===== Supplied material =====

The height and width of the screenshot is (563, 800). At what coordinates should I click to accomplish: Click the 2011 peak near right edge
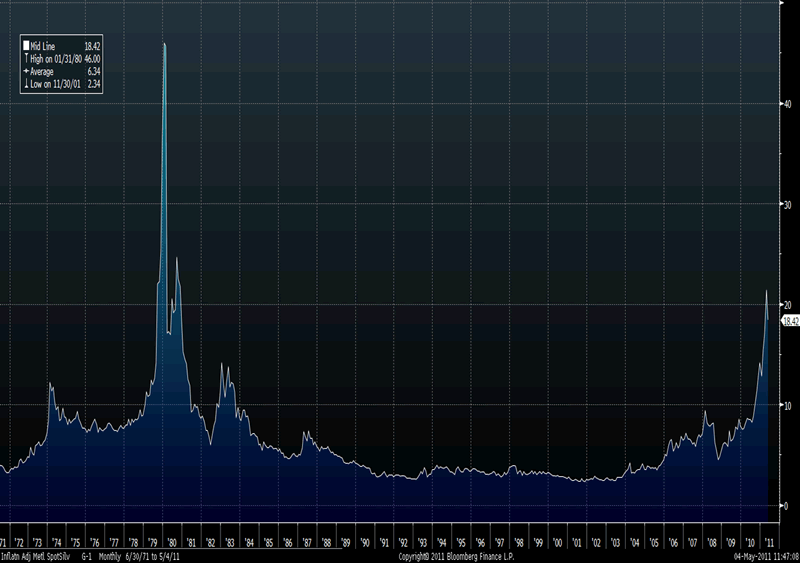tap(766, 291)
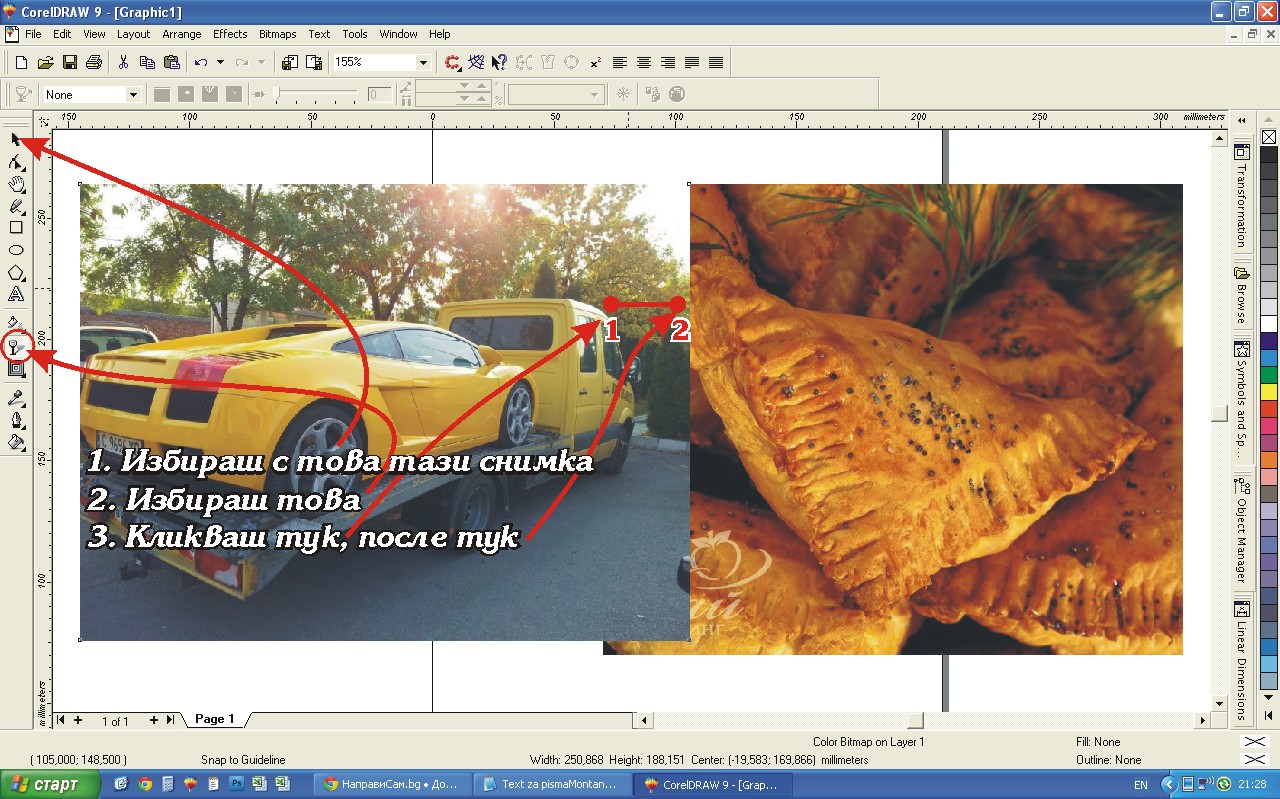Click the Interactive Transparency tool
The width and height of the screenshot is (1280, 799).
(x=16, y=347)
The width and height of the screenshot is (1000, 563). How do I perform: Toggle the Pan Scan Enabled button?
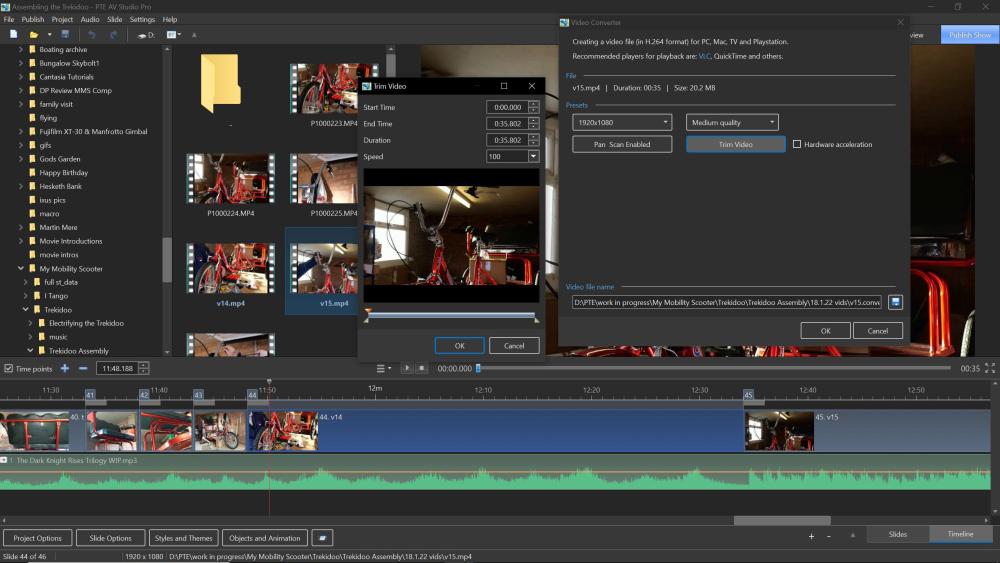click(x=622, y=144)
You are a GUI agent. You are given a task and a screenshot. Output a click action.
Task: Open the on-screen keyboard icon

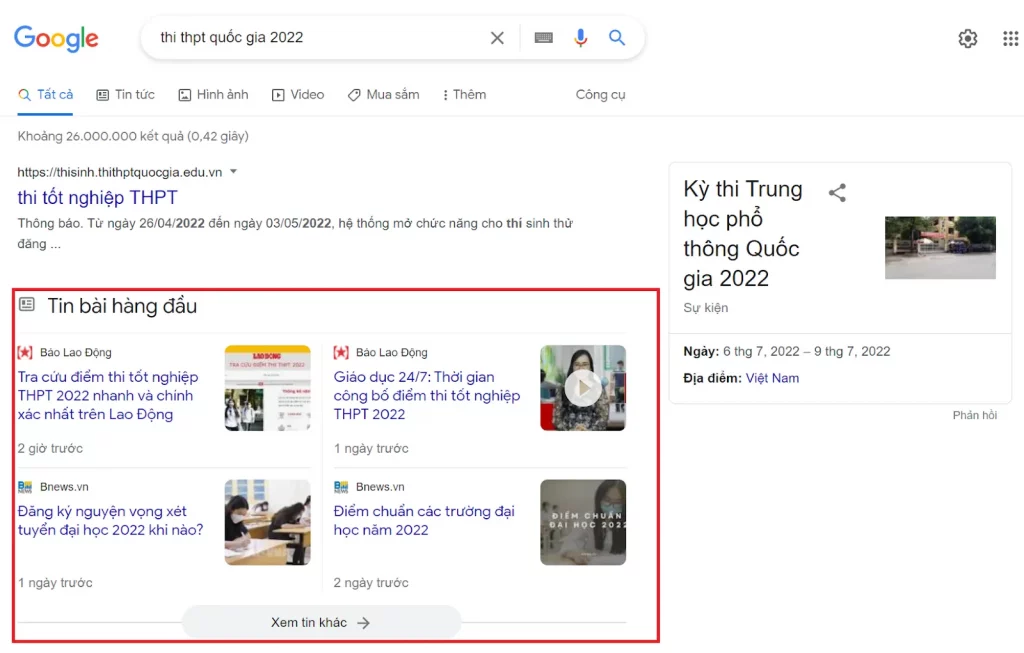click(543, 38)
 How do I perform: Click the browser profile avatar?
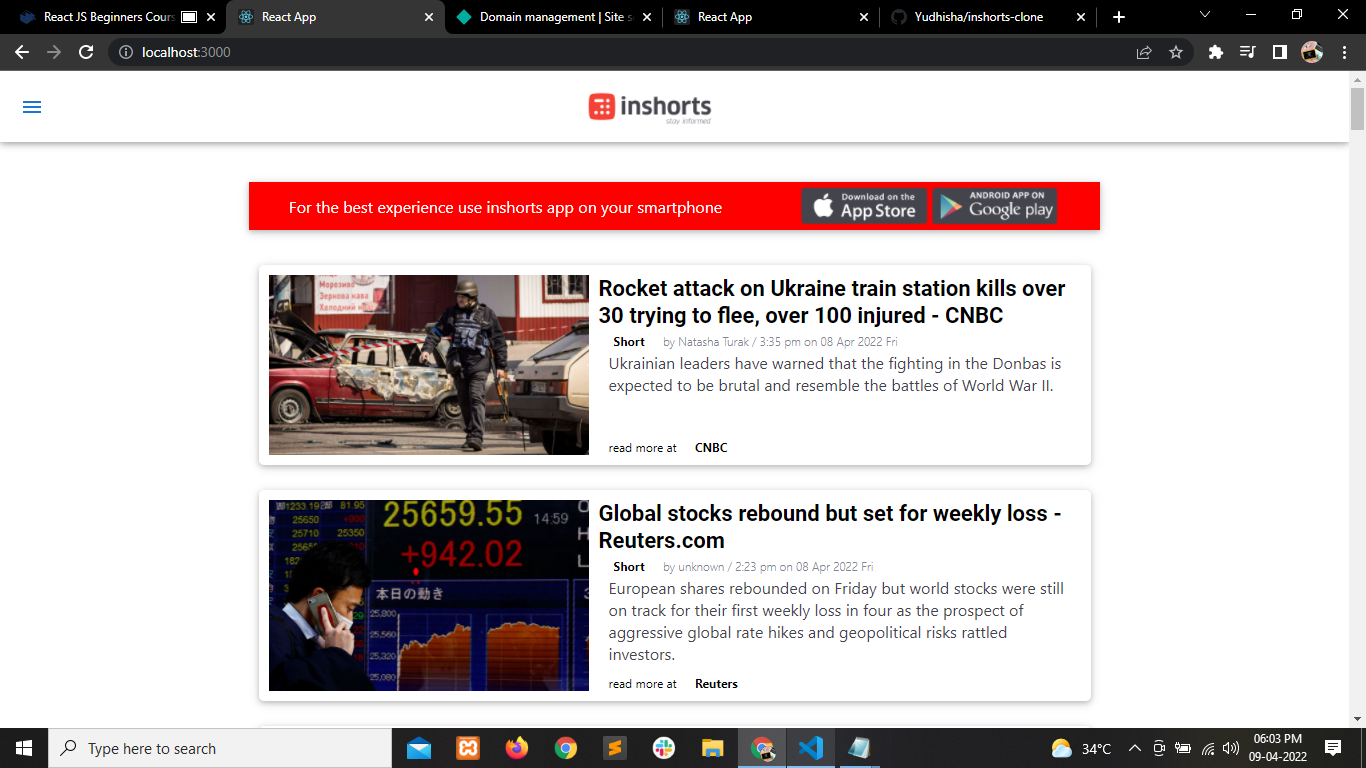click(1310, 52)
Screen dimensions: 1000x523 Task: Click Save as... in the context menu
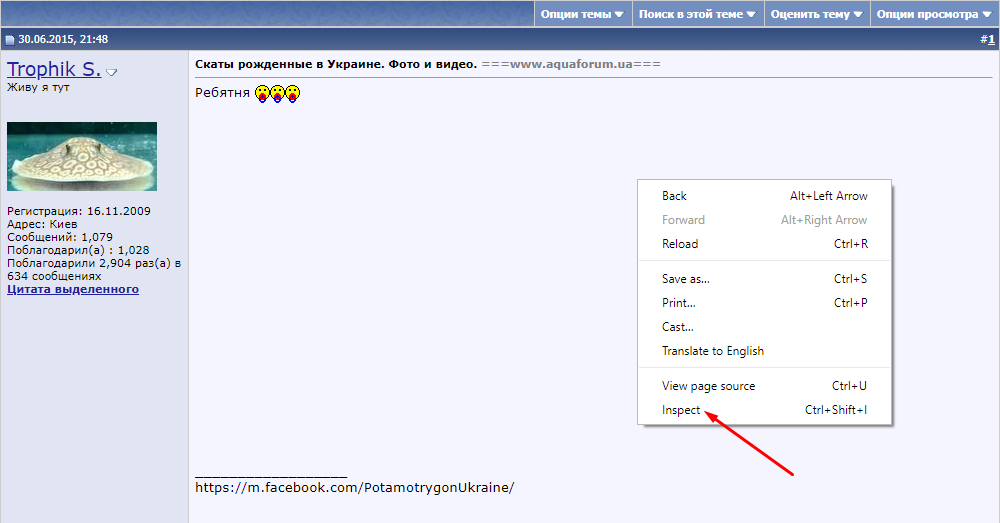pos(686,279)
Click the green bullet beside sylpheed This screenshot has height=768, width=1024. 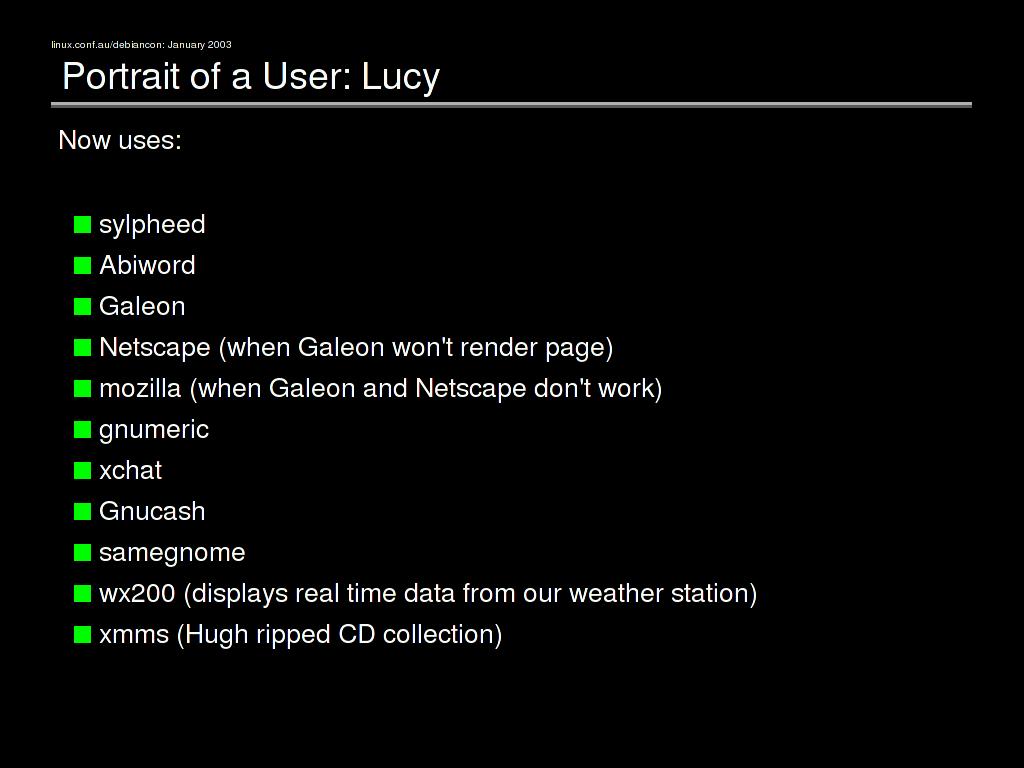coord(82,224)
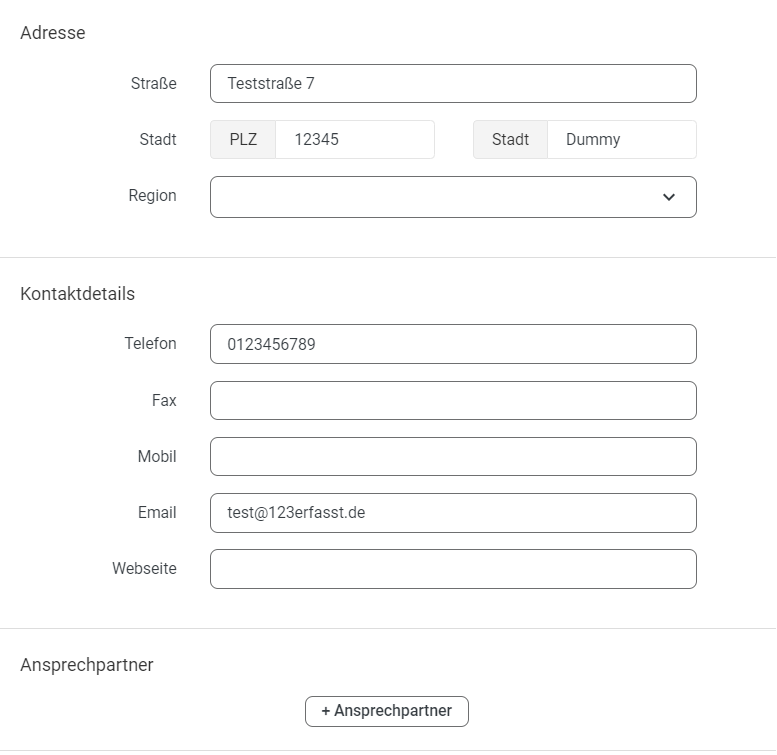
Task: Click the Adresse section heading
Action: click(x=53, y=33)
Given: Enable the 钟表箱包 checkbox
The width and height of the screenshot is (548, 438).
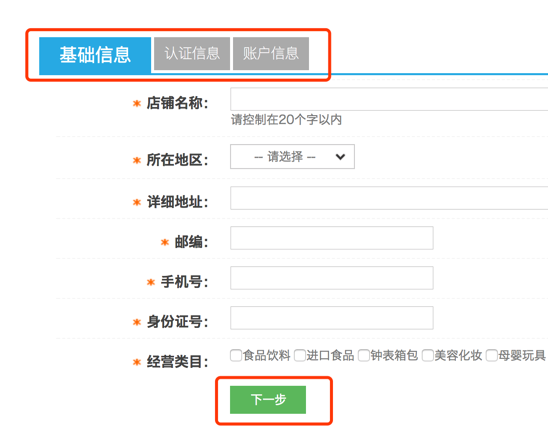Looking at the screenshot, I should click(364, 356).
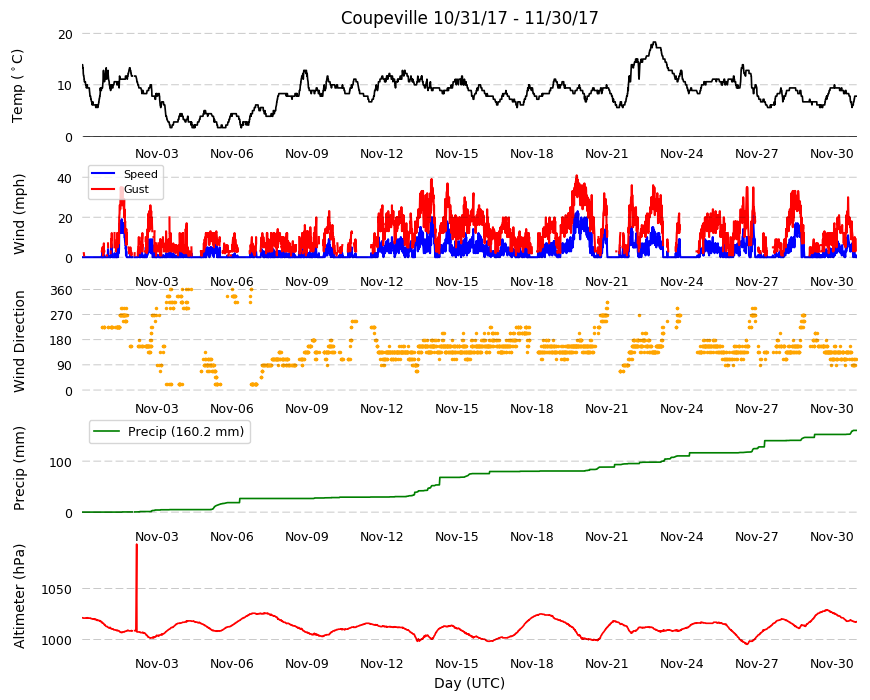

=====

▶ **Work instructions**
Repeat word for word, and nothing more, the lines between the line containing "Given: Enable the 钟表箱包 checkbox" and the last line of the records above, inclusive, without pictures.

▶ **Result of the exercise**
Given: Enable the 钟表箱包 checkbox
The width and height of the screenshot is (548, 438).
Looking at the screenshot, I should click(364, 356).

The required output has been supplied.